WRITTEN REQUEST :: Can you rewrite the lines as a numbered list, starting at the line containing "The image size is (699, 390)." and ending at the line containing "This screenshot has height=701, width=1322.", leaving out any blank lines?

STORED RECORDS ::
[start]
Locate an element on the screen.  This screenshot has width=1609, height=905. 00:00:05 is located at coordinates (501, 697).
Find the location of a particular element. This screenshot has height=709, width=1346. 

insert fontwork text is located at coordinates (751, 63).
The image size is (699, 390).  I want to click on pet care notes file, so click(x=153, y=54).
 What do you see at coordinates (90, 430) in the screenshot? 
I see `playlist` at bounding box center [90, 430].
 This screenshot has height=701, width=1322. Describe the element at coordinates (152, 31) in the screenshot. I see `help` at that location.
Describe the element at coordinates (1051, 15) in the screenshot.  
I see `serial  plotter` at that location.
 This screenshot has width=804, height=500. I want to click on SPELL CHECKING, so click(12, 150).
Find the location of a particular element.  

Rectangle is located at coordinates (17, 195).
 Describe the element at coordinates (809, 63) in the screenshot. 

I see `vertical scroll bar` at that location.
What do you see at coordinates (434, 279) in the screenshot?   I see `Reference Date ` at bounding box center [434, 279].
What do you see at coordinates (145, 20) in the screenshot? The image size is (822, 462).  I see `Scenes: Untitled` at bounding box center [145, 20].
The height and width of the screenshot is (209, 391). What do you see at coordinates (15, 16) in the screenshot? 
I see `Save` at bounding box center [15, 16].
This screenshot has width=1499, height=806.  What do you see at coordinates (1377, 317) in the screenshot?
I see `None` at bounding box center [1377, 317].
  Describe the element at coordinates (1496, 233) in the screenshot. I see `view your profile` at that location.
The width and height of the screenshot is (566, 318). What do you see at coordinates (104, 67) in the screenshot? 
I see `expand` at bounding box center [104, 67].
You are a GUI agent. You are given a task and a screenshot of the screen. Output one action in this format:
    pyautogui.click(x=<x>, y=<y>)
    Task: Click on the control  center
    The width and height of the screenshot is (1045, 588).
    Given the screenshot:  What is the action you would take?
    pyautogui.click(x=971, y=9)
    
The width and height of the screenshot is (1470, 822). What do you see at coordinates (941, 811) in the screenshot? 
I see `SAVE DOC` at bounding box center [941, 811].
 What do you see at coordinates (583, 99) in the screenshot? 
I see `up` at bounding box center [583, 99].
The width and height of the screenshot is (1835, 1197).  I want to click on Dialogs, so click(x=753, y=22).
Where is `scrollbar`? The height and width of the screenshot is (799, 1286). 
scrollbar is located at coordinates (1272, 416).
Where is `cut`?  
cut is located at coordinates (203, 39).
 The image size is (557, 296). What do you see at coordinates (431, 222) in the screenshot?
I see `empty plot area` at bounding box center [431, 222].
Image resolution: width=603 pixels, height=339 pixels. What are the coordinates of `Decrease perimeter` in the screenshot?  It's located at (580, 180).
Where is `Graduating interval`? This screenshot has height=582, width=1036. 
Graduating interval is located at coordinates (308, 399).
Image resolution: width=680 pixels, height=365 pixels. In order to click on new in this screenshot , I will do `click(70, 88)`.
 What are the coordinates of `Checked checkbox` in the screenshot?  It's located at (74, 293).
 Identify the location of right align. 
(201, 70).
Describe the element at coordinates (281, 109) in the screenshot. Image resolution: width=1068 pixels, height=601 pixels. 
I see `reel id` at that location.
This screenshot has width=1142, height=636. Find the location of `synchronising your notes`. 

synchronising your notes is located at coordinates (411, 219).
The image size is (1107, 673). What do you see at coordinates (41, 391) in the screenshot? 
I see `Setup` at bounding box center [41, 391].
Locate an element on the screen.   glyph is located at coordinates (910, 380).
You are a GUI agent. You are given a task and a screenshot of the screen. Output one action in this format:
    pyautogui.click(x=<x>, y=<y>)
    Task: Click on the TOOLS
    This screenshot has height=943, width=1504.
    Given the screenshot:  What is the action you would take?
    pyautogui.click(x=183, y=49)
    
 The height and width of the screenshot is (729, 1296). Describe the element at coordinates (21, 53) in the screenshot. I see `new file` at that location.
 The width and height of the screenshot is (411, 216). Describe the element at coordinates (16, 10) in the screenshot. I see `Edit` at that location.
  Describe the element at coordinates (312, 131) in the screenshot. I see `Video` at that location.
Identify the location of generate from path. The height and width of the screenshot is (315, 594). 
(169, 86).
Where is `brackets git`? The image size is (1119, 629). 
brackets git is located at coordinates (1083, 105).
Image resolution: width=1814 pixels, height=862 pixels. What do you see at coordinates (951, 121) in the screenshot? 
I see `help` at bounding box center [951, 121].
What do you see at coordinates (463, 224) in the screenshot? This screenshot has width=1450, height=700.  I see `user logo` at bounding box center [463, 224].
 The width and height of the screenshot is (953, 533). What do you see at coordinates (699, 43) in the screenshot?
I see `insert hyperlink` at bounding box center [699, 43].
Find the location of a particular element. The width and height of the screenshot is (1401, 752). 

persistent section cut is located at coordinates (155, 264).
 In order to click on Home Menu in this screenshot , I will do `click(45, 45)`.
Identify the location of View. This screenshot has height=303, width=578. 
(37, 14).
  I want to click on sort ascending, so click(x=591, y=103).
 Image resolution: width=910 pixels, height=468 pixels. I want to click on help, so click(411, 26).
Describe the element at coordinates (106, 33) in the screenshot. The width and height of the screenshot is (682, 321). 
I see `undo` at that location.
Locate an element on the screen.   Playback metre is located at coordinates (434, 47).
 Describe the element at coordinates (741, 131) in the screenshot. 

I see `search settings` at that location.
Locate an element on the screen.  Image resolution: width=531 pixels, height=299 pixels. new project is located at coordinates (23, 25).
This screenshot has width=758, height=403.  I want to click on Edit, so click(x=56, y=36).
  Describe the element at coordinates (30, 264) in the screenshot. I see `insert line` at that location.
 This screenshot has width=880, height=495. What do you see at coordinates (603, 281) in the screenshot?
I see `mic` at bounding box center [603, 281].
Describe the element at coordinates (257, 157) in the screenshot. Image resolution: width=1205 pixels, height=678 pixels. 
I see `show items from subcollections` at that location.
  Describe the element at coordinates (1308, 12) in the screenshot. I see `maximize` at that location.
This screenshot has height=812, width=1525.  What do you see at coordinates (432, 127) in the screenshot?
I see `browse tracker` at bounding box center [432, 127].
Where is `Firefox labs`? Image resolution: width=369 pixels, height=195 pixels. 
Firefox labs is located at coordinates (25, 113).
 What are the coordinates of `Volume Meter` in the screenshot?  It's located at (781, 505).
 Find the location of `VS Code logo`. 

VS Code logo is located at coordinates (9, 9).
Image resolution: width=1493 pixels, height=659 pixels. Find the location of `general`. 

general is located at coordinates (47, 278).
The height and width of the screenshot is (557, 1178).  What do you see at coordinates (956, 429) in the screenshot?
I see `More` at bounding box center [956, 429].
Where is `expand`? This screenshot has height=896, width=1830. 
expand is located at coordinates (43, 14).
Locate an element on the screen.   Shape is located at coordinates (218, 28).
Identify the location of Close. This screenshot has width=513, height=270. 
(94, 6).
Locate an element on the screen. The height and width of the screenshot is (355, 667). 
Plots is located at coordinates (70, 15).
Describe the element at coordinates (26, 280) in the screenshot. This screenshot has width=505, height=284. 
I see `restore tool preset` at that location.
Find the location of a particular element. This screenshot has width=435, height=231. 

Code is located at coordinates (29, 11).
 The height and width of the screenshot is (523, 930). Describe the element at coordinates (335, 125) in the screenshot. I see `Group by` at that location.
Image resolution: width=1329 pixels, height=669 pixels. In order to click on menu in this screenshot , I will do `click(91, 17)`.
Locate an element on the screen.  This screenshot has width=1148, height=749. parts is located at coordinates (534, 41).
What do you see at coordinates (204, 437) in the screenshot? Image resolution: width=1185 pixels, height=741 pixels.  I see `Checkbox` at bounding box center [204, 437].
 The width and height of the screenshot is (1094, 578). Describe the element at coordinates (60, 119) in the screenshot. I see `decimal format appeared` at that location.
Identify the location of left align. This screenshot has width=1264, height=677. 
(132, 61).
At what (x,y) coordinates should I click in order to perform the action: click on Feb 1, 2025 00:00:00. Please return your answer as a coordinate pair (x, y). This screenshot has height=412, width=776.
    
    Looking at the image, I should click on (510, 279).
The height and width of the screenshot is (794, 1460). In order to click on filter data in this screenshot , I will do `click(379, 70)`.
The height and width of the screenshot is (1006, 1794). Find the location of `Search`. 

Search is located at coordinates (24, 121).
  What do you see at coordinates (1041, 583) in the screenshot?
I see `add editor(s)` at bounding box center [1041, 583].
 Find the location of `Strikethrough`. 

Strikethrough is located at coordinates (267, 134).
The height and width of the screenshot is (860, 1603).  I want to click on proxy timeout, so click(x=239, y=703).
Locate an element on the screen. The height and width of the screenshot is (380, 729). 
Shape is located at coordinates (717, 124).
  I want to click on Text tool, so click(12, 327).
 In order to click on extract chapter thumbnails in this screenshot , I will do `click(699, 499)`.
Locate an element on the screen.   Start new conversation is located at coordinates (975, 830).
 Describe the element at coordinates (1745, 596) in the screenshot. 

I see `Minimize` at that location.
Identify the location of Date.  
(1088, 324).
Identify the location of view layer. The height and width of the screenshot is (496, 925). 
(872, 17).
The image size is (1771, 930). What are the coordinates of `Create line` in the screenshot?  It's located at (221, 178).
[end]
FINAL RESULT ::
1. The image size is (699, 390).  I want to click on pet care notes file, so click(x=153, y=54).
2.  What do you see at coordinates (90, 430) in the screenshot? 
3. I see `playlist` at bounding box center [90, 430].
4.  This screenshot has height=701, width=1322. Describe the element at coordinates (152, 31) in the screenshot. I see `help` at that location.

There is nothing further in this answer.